The student, Maverick Stow, told Newsday he was protesting against the current hybrid model — with three days of virtual learning and two days of in-person school attendance due to pandemic protocols — and his belief that students should attend five days a week and that the school can find a way to do so safely.

“I’m doing this because I feel strongly that we should be in school five days a week, that we should have all the extracurricular activities that come with it,” Stow told the paper. “The sports, the clubs, uh the field trips, you know. Those are all very important to kids and their learning.” Stow added that the reaction of fellow students has been “overwhelmingly positive.”

And his protest has gained national press attention.

But an online petition started by a Wiliam Floyd student and signed by more than 1,300 people as of 9:45 a.m.
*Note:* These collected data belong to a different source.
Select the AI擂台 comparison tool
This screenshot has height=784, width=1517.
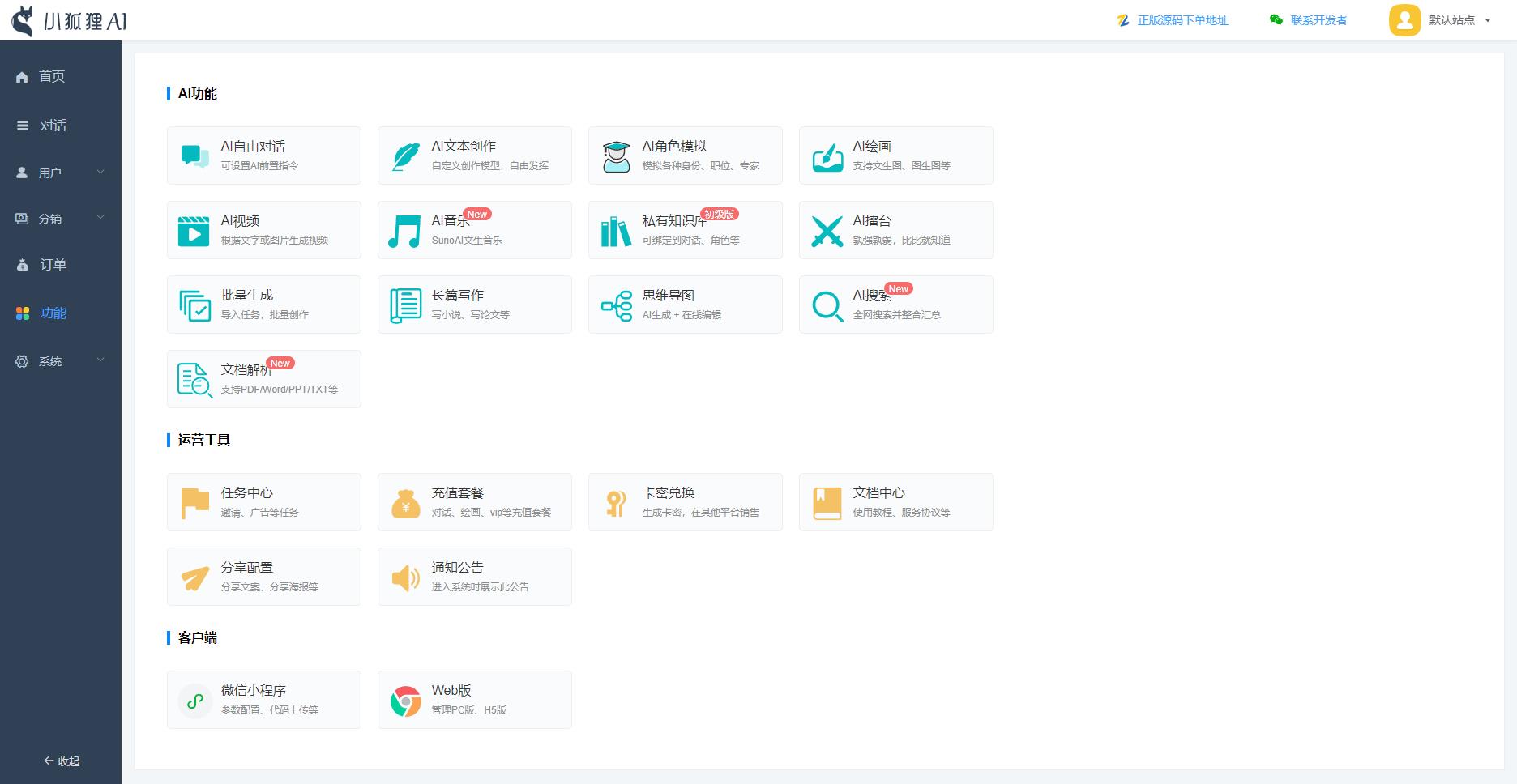pos(895,229)
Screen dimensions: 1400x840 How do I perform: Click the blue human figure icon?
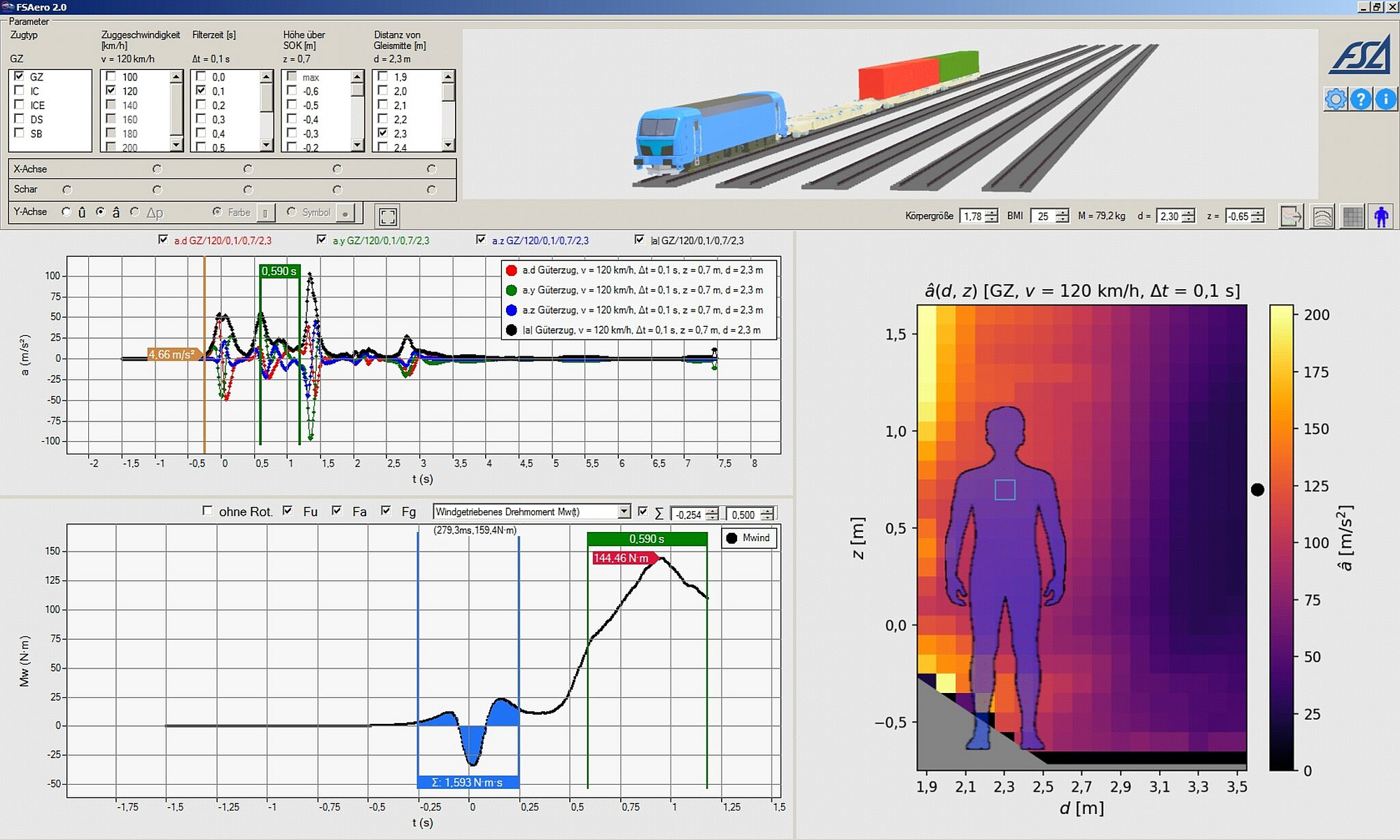(x=1380, y=216)
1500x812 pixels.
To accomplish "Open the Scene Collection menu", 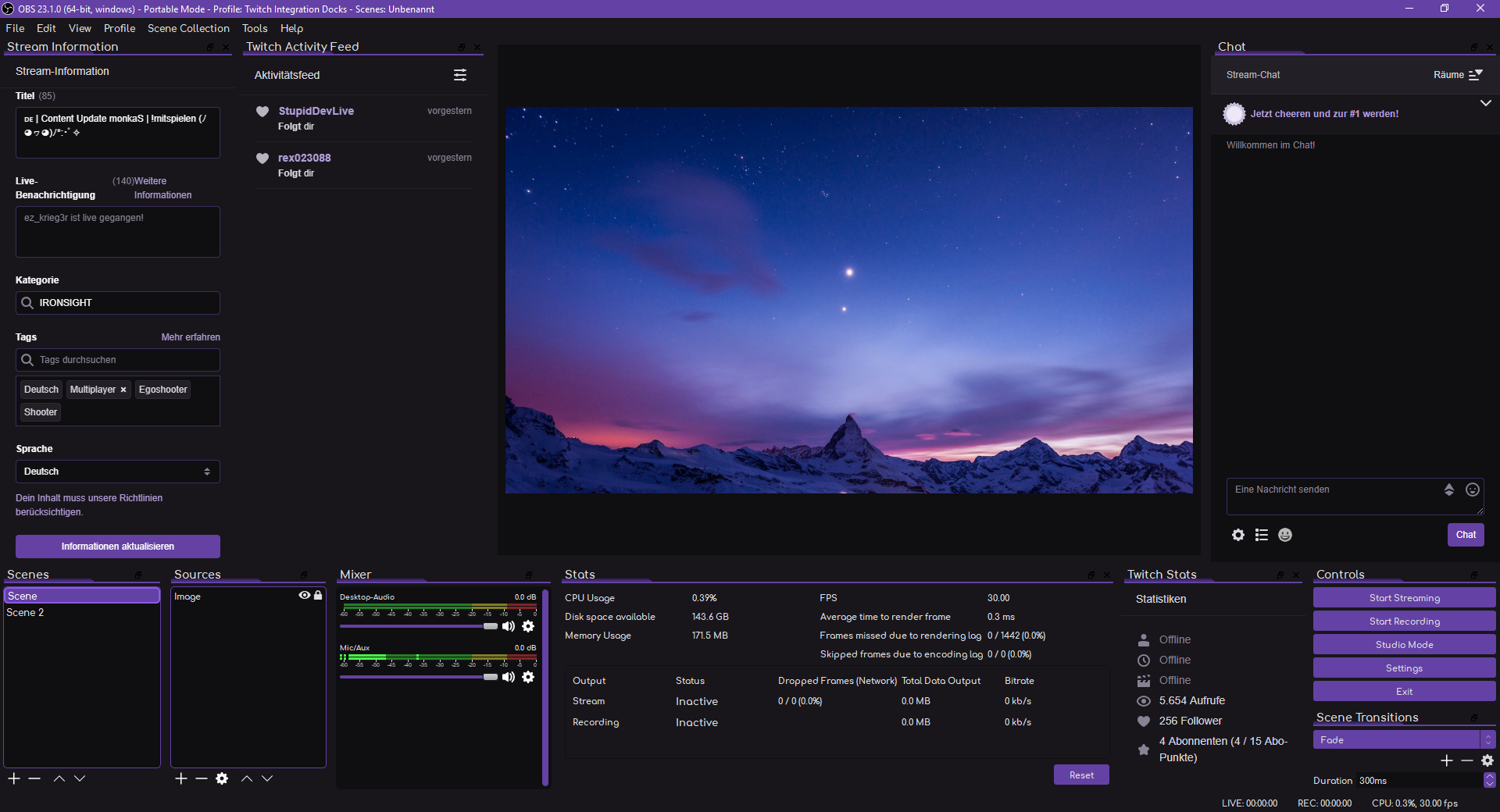I will pos(188,28).
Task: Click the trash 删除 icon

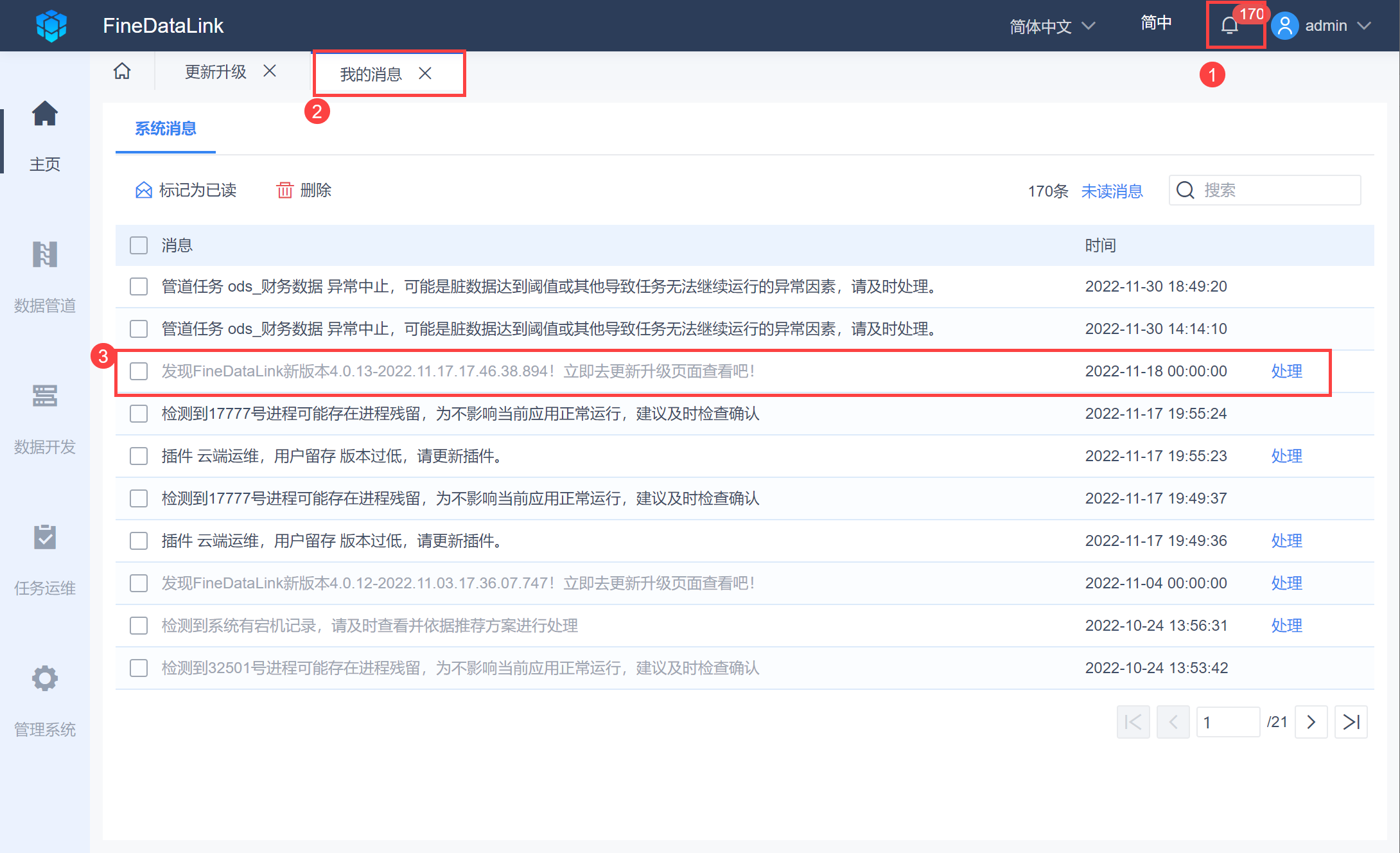Action: point(284,190)
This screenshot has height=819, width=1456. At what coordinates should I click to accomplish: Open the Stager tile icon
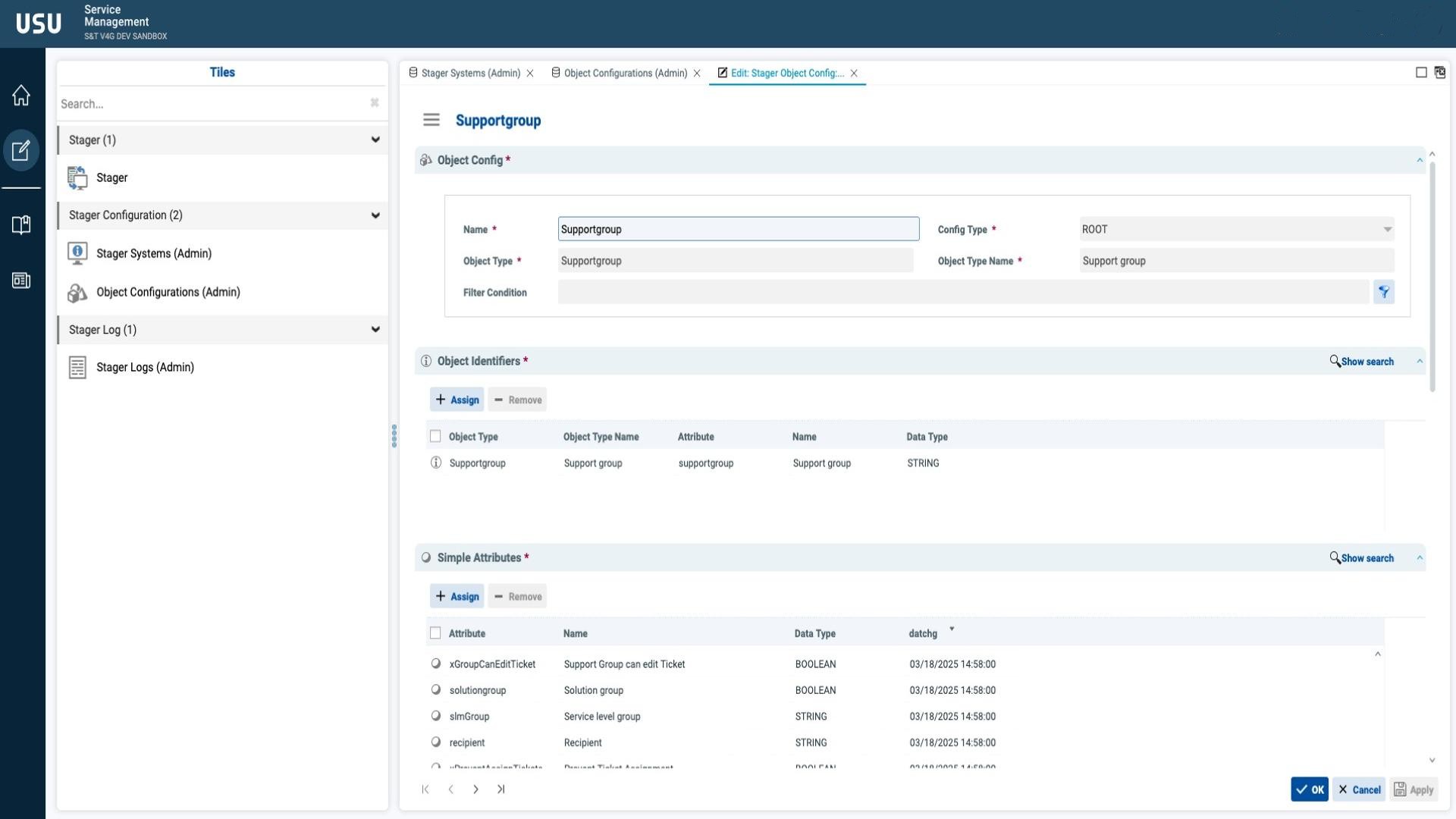(x=77, y=177)
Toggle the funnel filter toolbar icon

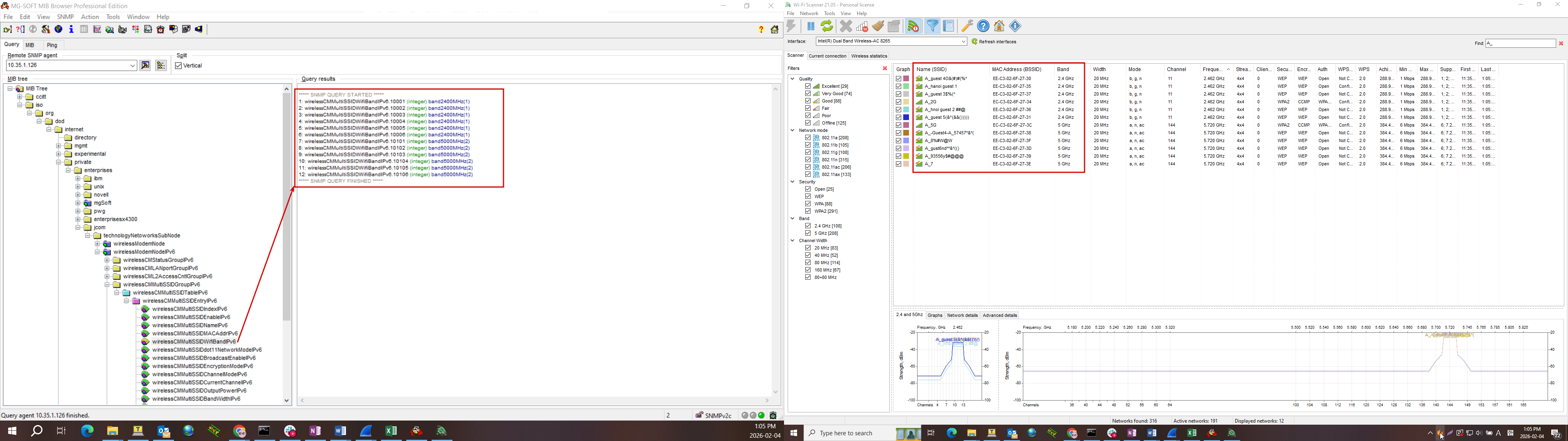[x=932, y=26]
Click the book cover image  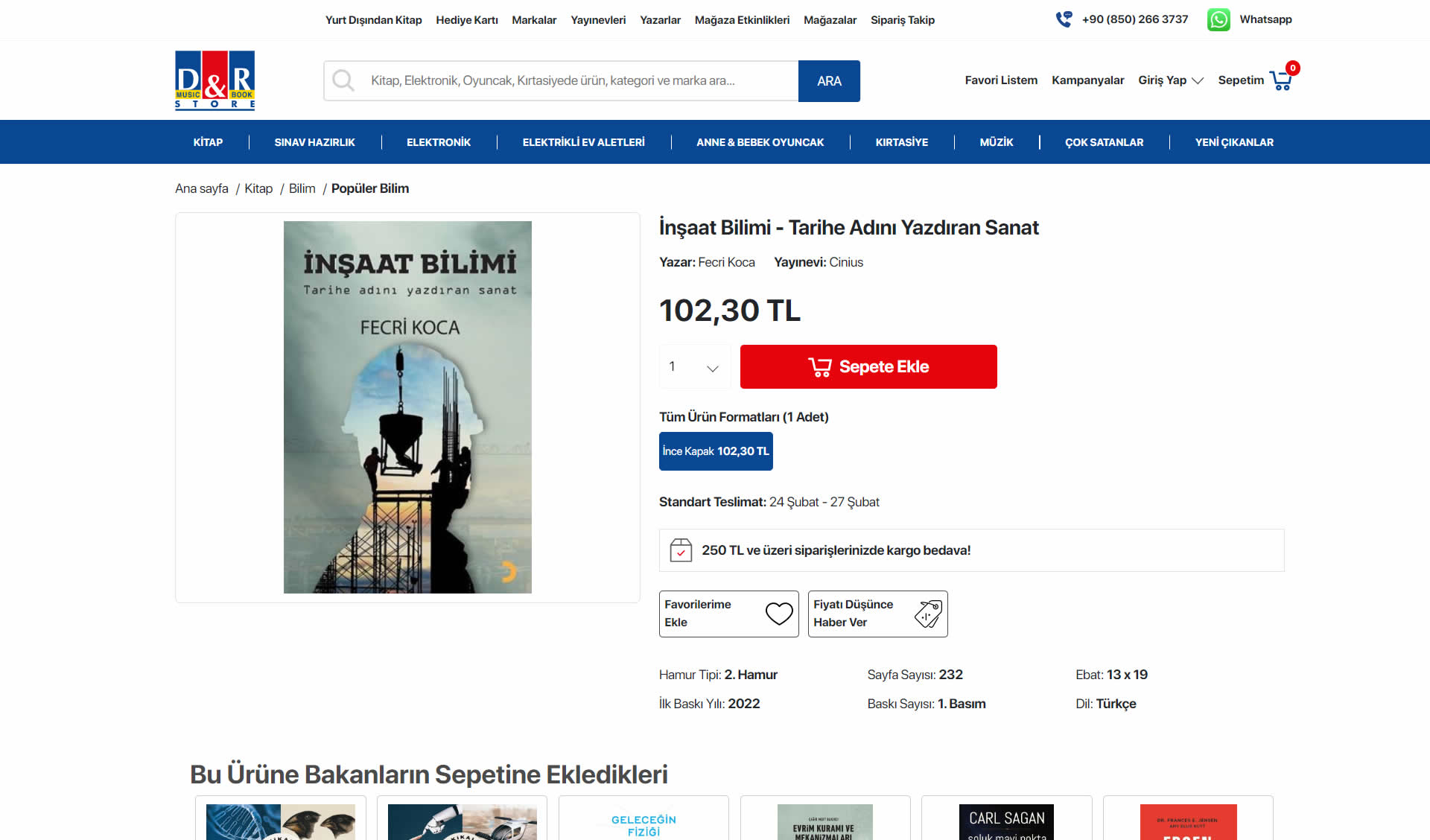pyautogui.click(x=407, y=407)
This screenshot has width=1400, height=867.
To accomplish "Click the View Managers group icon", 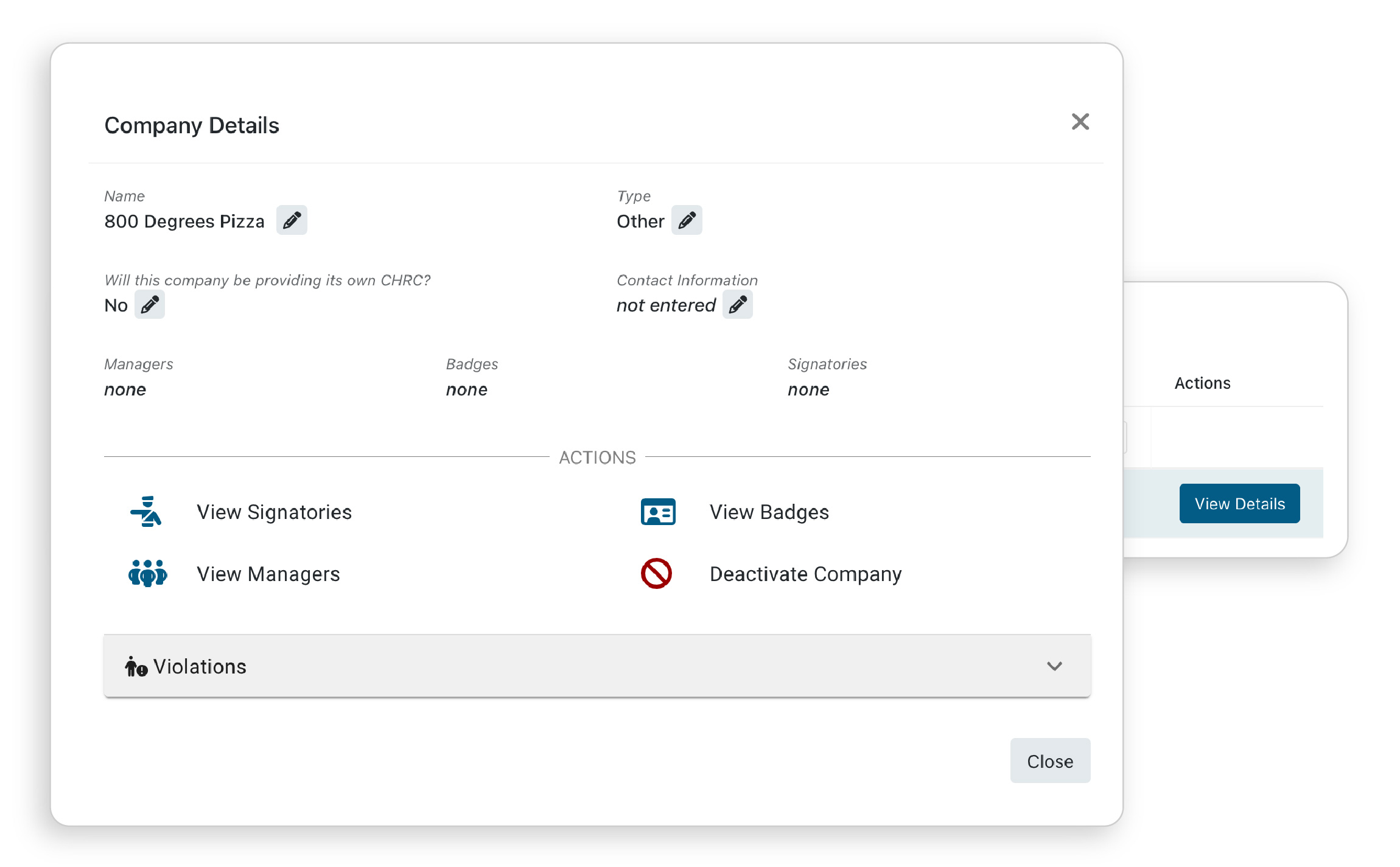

Friday condemned Stow’s actions, calling them an “egotistical spectacle” that do not “speak for what student activism looks like at William Floyd.”

With the district now threatening to close the high school and move to virtual learning for the foreseeable future for all its approximately 3,000 students for the foreseeable future if Stow continues to try to access school grounds, the student petition states, “We do not believe that we should be deprived of our two days of in-person learning because of the actions of a single student.”

The district said in a statement that moving online would be so that students “should not have to come to school to witness this circus atmosphere each day. Most of our in-person classes at the high school are at maximum capacity according to the square footage of each classroom. It is just not possible to have all of our students back under the current social distancing regulations. We will not condone or allow students to flagrantly break the law in our schools.”

On Fox News, board of education president Bob Vecchio added that as a suspended student, Stow was not authorized to be on school grounds, “and in today’s and age, with school safety being of utmost importance based on what we’ve seen in the past several years, we cannot have unauthorized individuals accessing our buildings,” and that eventually led to Stow’s arrest. 

Stow said he plans to attempt to return to school until he can go five days a week.